Дун Чжунши упразднил все налоги на полгода, позволяя ремесленникам свободно вздохнуть и наладить торговлю. Кроме того, по его приказу все награбленное и насильно отнятое надлежало вернуть прежним владельцам. Двери в Яотин вновь были открыты. Так, на следующий же день дядя Шуя Ганъюна явился в город. Пьяный и окруженный куртизанками, он вскользь упомянул, что все это время провел в соседнем городке. Надеясь на то, что после бури вернется в свою таверну на теплое местечко как ни в чем не бывало, он получил с руки своего племянника лишь статус развлекалы.
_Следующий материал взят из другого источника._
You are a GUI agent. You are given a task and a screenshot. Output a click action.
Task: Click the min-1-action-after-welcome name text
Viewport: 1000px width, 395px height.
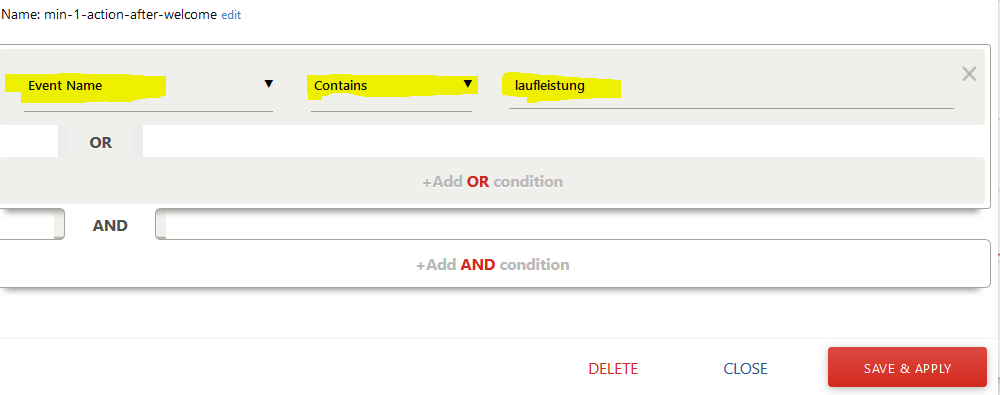tap(130, 14)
Видя, что Шуя Ганъюн настроен серьезно, дядюшка, человек мирный и не любящий насилия, согласился на такие условия. Тем лучше для него – будучи развлекалой, он не имел недостатка в куртизанках и вине, все дни напролет занимаясь излюбленным делом: играя на пипе и травя городские байки да сплетни среди выпивох. Присутствие рядом с племянником Ма Цайтянь и ее дочери также приятно удивило дядюшку, и он тепло принял обеих в семью.
Люди, узнав, кто на самом деле стоит за разрушениями и произволом, в конце концов опустили вилы, направленные на главу города. Вместо этого они обратили весь свой праведный гнев на стражников, заставив их расчищать разрушенные ими же улицы.